> **YOUR TASK**
Give back exactly the lines of the entries below from the line with "The width and height of the screenshot is (750, 1063)." to the line with "Task: Select the Facebook column header", inclusive, and only those.
====== INFORMATION PROVIDED
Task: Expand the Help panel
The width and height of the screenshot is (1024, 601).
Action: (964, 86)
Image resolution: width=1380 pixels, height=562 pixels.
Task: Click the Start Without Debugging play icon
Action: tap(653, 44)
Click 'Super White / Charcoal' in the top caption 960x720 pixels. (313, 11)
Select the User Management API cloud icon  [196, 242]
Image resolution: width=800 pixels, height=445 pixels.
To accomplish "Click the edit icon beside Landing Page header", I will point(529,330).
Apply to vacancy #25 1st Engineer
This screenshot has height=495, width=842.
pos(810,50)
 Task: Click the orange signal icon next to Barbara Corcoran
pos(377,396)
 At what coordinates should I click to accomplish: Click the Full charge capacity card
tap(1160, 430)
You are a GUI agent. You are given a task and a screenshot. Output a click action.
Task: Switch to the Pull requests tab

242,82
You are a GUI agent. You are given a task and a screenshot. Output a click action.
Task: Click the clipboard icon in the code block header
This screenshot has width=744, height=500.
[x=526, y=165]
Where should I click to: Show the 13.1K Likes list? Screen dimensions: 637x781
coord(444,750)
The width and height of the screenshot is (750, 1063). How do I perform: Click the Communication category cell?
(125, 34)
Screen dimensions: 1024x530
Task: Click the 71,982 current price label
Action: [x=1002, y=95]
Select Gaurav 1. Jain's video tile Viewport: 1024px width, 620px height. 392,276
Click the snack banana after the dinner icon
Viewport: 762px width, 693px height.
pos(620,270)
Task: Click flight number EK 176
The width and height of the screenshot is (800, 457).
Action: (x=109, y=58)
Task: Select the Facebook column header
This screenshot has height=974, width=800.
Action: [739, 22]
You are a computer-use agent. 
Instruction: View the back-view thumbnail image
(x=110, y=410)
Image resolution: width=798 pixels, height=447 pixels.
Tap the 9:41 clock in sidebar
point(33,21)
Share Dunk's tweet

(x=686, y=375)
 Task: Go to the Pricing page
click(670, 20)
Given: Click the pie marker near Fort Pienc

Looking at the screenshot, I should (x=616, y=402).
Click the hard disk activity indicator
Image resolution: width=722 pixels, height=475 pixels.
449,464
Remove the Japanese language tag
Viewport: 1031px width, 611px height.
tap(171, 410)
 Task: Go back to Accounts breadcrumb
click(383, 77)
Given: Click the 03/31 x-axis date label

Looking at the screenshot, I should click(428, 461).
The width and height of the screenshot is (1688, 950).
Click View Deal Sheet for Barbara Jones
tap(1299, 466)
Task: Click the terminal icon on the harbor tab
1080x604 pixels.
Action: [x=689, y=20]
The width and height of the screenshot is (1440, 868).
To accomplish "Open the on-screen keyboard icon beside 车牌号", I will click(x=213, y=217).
============
> **EXERCISE RESULT**
The width and height of the screenshot is (750, 1063). How do I perform: Click the Communication category cell?
(125, 34)
Screen dimensions: 1024x530
Task: Click the 71,982 current price label
Action: [x=1002, y=95]
Select Gaurav 1. Jain's video tile Viewport: 1024px width, 620px height. 392,276
Click the snack banana after the dinner icon
Viewport: 762px width, 693px height.
pos(620,270)
Task: Click flight number EK 176
The width and height of the screenshot is (800, 457).
Action: (x=109, y=58)
Task: Select the Facebook column header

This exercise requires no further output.